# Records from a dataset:
+ + +

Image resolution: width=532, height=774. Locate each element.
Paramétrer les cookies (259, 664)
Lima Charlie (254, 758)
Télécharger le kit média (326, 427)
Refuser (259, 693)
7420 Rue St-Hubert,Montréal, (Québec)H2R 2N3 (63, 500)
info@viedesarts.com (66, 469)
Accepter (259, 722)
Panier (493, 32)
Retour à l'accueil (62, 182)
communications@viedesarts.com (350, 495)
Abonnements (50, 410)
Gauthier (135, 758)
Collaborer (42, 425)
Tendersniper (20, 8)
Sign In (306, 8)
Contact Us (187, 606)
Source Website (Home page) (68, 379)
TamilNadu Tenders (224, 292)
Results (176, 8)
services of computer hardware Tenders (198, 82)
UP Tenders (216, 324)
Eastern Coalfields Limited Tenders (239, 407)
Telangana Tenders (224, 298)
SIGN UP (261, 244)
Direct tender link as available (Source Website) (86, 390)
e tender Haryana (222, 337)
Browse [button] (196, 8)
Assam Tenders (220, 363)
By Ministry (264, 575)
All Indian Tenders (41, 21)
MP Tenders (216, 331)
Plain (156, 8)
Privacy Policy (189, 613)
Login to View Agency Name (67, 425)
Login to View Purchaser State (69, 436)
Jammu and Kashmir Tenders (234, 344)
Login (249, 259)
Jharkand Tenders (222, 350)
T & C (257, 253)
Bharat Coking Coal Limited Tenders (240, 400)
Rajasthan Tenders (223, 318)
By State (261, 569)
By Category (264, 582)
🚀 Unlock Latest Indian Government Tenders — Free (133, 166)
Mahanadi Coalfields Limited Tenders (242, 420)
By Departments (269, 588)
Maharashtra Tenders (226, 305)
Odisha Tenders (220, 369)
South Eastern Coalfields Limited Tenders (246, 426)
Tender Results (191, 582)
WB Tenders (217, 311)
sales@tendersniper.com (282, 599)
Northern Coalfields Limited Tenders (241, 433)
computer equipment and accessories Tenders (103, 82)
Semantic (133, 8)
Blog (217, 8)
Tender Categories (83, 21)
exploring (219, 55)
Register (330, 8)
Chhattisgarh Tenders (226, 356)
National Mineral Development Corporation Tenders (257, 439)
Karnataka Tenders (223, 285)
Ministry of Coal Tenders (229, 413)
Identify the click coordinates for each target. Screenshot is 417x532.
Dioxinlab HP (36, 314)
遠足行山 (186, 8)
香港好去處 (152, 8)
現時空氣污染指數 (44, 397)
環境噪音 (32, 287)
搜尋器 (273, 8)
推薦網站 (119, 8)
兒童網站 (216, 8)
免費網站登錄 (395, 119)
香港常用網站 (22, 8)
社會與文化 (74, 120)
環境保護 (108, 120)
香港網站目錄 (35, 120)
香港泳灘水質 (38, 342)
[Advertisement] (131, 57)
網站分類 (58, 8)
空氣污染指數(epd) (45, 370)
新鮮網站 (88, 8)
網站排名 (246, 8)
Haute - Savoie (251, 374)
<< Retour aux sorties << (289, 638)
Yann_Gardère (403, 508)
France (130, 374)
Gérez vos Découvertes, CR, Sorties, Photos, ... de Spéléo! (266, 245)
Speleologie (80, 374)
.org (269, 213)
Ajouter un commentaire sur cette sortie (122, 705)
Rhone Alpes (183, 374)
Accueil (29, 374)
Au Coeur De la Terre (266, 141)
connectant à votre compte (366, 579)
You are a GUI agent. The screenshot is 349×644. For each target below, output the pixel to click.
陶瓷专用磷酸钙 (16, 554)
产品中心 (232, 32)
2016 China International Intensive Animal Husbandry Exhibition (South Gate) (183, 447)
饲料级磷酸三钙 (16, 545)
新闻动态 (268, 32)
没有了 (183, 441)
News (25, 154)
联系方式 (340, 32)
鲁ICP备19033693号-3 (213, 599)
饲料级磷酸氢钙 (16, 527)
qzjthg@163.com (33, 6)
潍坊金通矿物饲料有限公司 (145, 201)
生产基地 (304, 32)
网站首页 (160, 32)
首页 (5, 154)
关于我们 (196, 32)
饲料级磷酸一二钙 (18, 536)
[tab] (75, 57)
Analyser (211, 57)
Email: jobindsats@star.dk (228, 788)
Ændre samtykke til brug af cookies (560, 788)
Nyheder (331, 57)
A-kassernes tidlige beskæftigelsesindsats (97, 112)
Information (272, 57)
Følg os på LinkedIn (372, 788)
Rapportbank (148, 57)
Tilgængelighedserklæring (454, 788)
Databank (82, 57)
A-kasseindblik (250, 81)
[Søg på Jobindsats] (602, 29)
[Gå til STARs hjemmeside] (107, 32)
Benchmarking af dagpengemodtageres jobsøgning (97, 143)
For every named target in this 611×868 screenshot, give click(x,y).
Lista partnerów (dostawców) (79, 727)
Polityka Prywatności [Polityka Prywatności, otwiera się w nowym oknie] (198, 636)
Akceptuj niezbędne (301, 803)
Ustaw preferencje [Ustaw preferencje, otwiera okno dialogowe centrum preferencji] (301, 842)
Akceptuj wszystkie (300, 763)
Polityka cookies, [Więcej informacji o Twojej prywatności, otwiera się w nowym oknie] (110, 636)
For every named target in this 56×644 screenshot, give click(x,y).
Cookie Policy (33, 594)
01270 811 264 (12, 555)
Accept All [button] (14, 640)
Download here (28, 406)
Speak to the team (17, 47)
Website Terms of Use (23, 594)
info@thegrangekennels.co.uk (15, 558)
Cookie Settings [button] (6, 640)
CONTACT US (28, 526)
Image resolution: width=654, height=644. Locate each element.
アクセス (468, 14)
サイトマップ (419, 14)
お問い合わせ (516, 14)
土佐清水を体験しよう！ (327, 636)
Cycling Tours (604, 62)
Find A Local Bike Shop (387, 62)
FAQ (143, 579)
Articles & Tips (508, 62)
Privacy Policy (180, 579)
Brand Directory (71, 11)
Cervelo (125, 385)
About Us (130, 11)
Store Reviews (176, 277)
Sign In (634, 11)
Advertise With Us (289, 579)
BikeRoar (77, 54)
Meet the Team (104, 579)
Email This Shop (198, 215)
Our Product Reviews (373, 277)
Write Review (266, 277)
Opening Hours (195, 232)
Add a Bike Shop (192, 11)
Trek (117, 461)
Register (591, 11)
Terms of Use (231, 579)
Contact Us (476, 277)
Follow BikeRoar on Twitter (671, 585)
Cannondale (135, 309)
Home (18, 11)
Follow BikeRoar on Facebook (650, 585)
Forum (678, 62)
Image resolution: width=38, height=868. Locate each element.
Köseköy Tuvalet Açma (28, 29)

+ + +

# TASK PROMPT:
Repeat the part of the listing above that opens with the line containing "News (25, 154)" and closes with the line containing "Nyheder (331, 57)", including both of those lines.

# EXERCISE ANSWER:
News (25, 154)
联系方式 (340, 32)
鲁ICP备19033693号-3 (213, 599)
饲料级磷酸氢钙 (16, 527)
qzjthg@163.com (33, 6)
潍坊金通矿物饲料有限公司 (145, 201)
生产基地 (304, 32)
网站首页 (160, 32)
首页 (5, 154)
关于我们 (196, 32)
饲料级磷酸一二钙 (18, 536)
[tab] (75, 57)
Analyser (211, 57)
Email: jobindsats@star.dk (228, 788)
Ændre samtykke til brug af cookies (560, 788)
Nyheder (331, 57)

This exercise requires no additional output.